The Israeli prime minister Binyamin Netanyahu is not being honest with his fellow Israelis by insisting that settlement building is compatible with a peaceful future between Israelis and Palestinians, or that the colonisation of occupied East Jerusalem "in no way harms" Palestinians and is not in any sense different from building in Tel Aviv.
Limiting or freezing settlement construction has been at the heart of all recent peace efforts because the settlements make the borders of a future Palestinian state more difficult to conceptualise, let alone determine, and increase the frequently belligerent Israeli constituency opposed to meaningful territorial compromise.

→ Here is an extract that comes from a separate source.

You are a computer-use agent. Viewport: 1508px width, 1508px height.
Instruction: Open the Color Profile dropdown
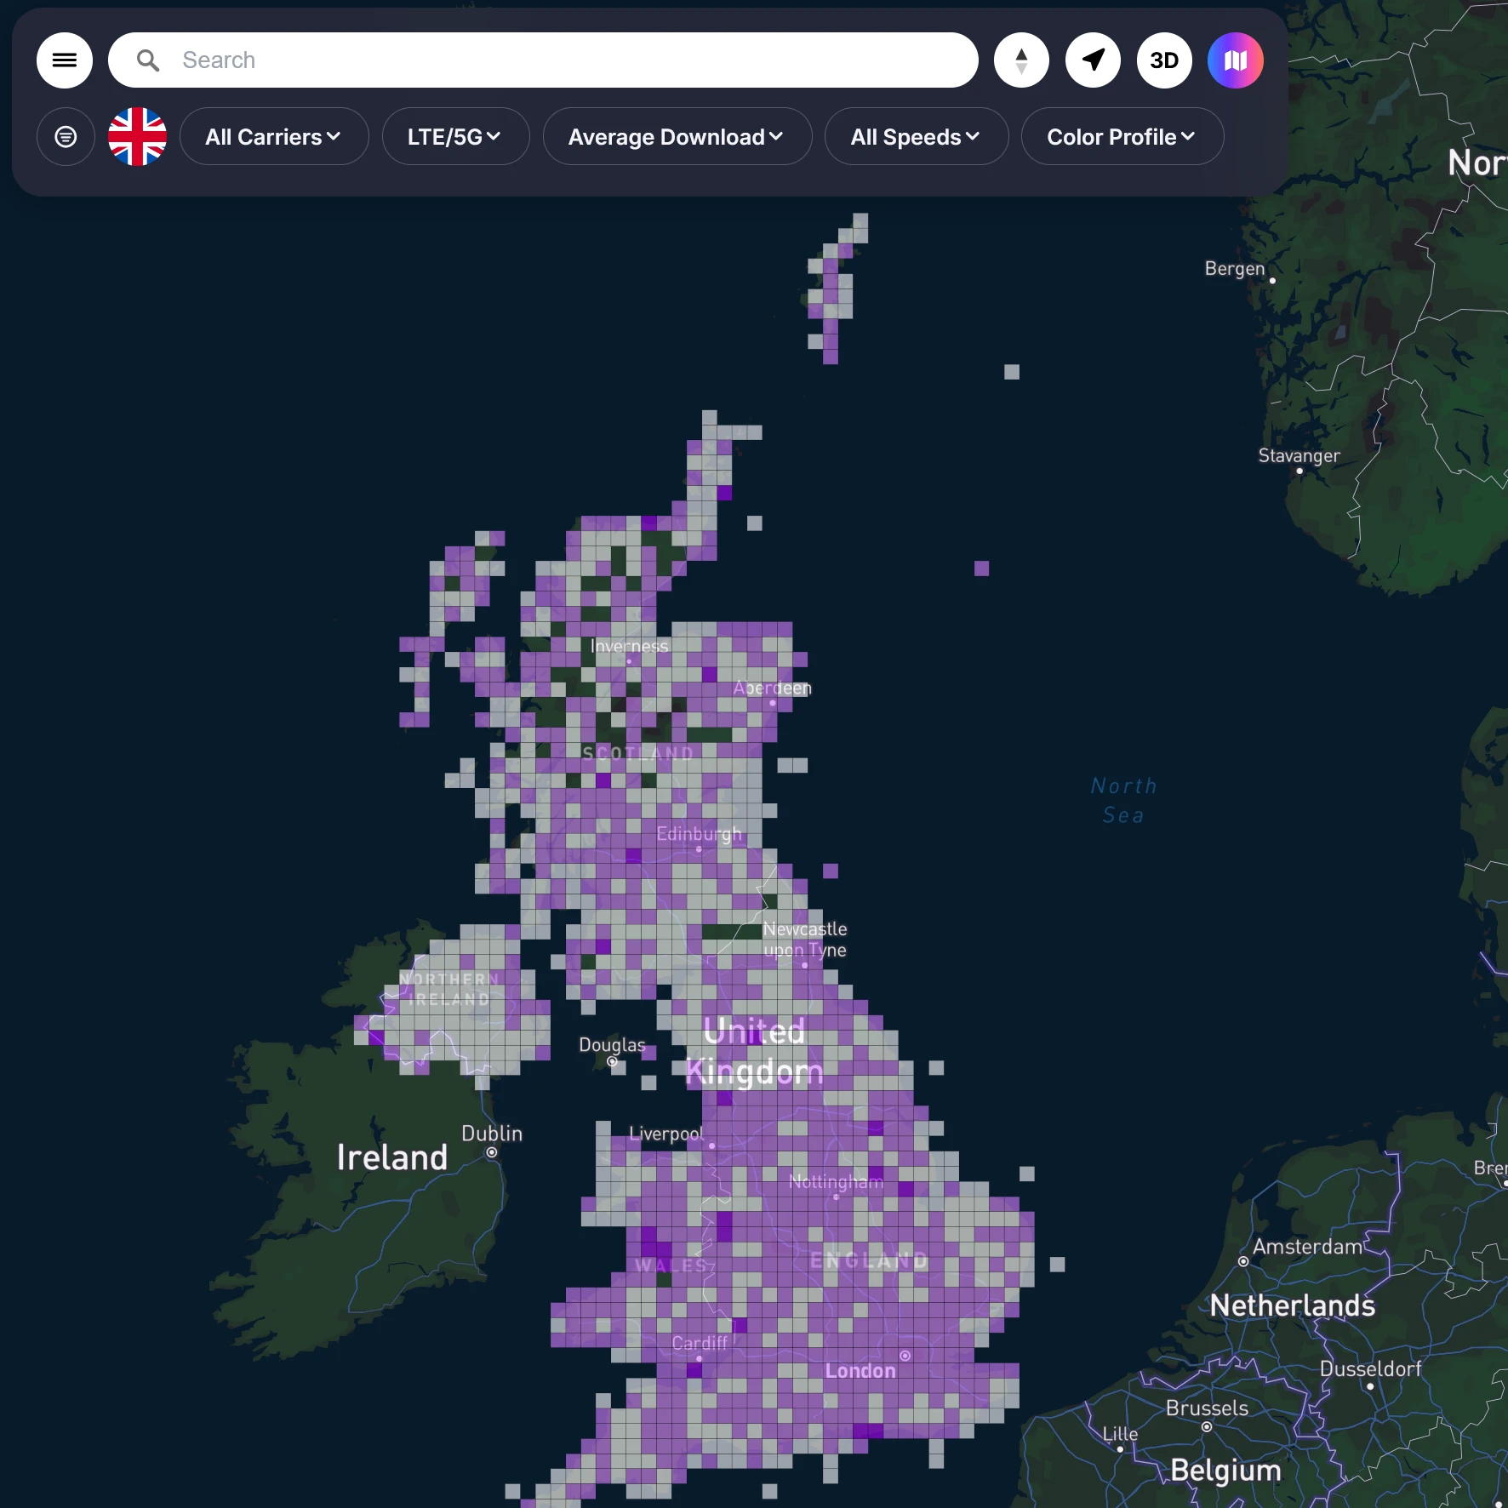(x=1122, y=137)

At the political level, they make permanent status negotiations very difficult for the Palestinian leadership because of the legitimate Palestinian fear of being once again drawn into a peace process that is all process and no peace. During the Oslo era in the 1990s, when Palestinians believed they were negotiating an end to the occupation, in fact the number of Israeli settlers more than doubled. Because of this experience and the practical problems settlements create for the creation of a Palestinian state, settlement building undermines the viability and credibility of negotiations and negotiators. Settlement activity ensures that the status quo between Israel and the Palestinians is not a manageable flat plane but rather is a downward spiral of ever-increasing complication, bitterness and difficulty.
However, in his present coalition Netanyahu is surrounded by people to his political right who are committed to settlement activity, especially in occupied East Jerusalem. While he presented the partial, limited settlement moratorium to the United States as a major concession, his government has taken numerous steps to ensure continued expansion of the Israeli presence in much of the West Bank and above all in Jerusalem. The recent confrontation with the Obama administration over new settler housing units in Jerusalem announced during the US vice president Joe Biden's trip to the region reflected the unbridgeable divide between Washington's expectations and the demands of the rightwing parties in Netanyahu's coalition.
The confrontation has placed Israel settlement activity under an even more powerful microscope than it already has been. Israeli colonisation of East Jerusalem is not just a Palestinian problem now, it has become an American problem as well, and that is a serious complication for any Israeli leader who wants to preserve political relations with the Obama administration.
It appears that the confidential new US-Israel understandings that defused the confrontation involved Israel's agreement that upcoming negotiations will include all core issues, including Jerusalem, something Netanyahu had been trying to avoid for many months. Proximity talks are therefore now likely to be structured in the way Palestinians have wanted, and not on Israeli terms. Netanyahu also reportedly agreed to ease the siege of Gaza. Finally, although details on the new understanding regarding settlement activity in Arab East Jerusalem are quite murky, clearly it is going to be more politically difficult and costly for Israel from now on.
Obviously, all of this is far short of a real settlement freeze, and serious progress on peace is eventually going to require that. However, the confrontation has delivered significant gains to the Palestinians. The bottom line is this: the Palestinians had been willing, although extremely reluctant, to go back into proximity talks without a clear agenda or terms of reference. Now, they will be able to go into them with much more satisfactory arrangements. Clearly this is a gain to be built upon, not squandered.